>> START Information shown

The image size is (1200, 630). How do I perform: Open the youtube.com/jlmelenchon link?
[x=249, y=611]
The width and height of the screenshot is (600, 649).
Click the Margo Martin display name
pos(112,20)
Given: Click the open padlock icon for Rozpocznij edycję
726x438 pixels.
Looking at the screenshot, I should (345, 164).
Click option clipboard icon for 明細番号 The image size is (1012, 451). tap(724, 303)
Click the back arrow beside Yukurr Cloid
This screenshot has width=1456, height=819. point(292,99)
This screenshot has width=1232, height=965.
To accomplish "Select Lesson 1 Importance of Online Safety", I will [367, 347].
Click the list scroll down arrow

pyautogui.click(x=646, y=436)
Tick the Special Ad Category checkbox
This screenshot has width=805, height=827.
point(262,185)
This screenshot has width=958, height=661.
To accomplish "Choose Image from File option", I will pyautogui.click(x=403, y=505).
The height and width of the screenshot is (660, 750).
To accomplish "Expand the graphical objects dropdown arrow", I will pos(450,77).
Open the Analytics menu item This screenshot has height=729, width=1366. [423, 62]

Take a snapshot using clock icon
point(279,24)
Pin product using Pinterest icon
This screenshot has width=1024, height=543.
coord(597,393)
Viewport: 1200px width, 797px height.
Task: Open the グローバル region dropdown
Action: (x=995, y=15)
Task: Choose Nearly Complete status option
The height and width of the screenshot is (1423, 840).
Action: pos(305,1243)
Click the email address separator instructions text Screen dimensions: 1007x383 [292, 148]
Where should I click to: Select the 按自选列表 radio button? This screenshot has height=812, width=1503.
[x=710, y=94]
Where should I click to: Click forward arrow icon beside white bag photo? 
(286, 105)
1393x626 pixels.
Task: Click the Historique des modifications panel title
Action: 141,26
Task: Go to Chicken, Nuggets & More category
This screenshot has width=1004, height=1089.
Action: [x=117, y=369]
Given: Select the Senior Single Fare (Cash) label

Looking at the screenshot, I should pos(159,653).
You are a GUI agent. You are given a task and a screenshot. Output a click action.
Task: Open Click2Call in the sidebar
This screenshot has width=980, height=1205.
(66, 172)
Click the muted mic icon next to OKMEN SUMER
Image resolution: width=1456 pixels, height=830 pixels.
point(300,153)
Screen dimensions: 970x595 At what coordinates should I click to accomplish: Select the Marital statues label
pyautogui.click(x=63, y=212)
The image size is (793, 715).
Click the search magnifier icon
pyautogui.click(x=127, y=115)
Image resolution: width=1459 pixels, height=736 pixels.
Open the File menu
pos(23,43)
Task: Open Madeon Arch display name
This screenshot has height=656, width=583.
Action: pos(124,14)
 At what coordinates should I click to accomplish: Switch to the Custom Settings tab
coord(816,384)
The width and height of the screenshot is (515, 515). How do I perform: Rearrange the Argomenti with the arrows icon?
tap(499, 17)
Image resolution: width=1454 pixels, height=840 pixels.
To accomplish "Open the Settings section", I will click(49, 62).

>> END Information shown

» Exercise objective
Convert the lines of the records above into a numbered list, leaving out any blank lines.

» Complete answer
1. The image size is (1200, 630). How do I perform: Open the youtube.com/jlmelenchon link?
2. [x=249, y=611]
3. The width and height of the screenshot is (600, 649).
4. Click the Margo Martin display name
5. pos(112,20)
6. Given: Click the open padlock icon for Rozpocznij edycję
7. 726x438 pixels.
8. Looking at the screenshot, I should (345, 164).
9. Click option clipboard icon for 明細番号 The image size is (1012, 451). tap(724, 303)
10. Click the back arrow beside Yukurr Cloid
11. This screenshot has width=1456, height=819. point(292,99)
12. This screenshot has width=1232, height=965.
13. To accomplish "Select Lesson 1 Importance of Online Safety", I will [367, 347].
14. Click the list scroll down arrow
15. pyautogui.click(x=646, y=436)
16. Tick the Special Ad Category checkbox
17. This screenshot has width=805, height=827.
18. point(262,185)
19. This screenshot has width=958, height=661.
20. To accomplish "Choose Image from File option", I will pyautogui.click(x=403, y=505).
21. The height and width of the screenshot is (660, 750).
22. To accomplish "Expand the graphical objects dropdown arrow", I will pos(450,77).
23. Open the Analytics menu item This screenshot has height=729, width=1366. [423, 62]
24. Take a snapshot using clock icon
25. point(279,24)
26. Pin product using Pinterest icon
27. This screenshot has width=1024, height=543.
28. coord(597,393)
29. Viewport: 1200px width, 797px height.
30. Task: Open the グローバル region dropdown
31. Action: (x=995, y=15)
32. Task: Choose Nearly Complete status option
33. The height and width of the screenshot is (1423, 840).
34. Action: pos(305,1243)
35. Click the email address separator instructions text Screen dimensions: 1007x383 [292, 148]
36. Where should I click to: Select the 按自选列表 radio button? This screenshot has height=812, width=1503.
37. [x=710, y=94]
38. Where should I click to: Click forward arrow icon beside white bag photo? 
39. (286, 105)
40. 1393x626 pixels.
41. Task: Click the Historique des modifications panel title
42. Action: 141,26
43. Task: Go to Chicken, Nuggets & More category
44. This screenshot has width=1004, height=1089.
45. Action: [x=117, y=369]
46. Given: Select the Senior Single Fare (Cash) label
47. Looking at the screenshot, I should pos(159,653).
48. You are a GUI agent. You are given a task and a screenshot. Output a click action.
49. Task: Open Click2Call in the sidebar
50. This screenshot has width=980, height=1205.
51. (66, 172)
52. Click the muted mic icon next to OKMEN SUMER
53. Image resolution: width=1456 pixels, height=830 pixels.
54. point(300,153)
55. Screen dimensions: 970x595 At what coordinates should I click to accomplish: Select the Marital statues label
56. pyautogui.click(x=63, y=212)
57. The image size is (793, 715).
58. Click the search magnifier icon
59. pyautogui.click(x=127, y=115)
60. Image resolution: width=1459 pixels, height=736 pixels.
61. Open the File menu
62. pos(23,43)
63. Task: Open Madeon Arch display name
64. This screenshot has height=656, width=583.
65. Action: pos(124,14)
66.  At what coordinates should I click to accomplish: Switch to the Custom Settings tab
67. coord(816,384)
68. The width and height of the screenshot is (515, 515). How do I perform: Rearrange the Argomenti with the arrows icon?
69. tap(499, 17)
70. Image resolution: width=1454 pixels, height=840 pixels.
71. To accomplish "Open the Settings section", I will click(49, 62).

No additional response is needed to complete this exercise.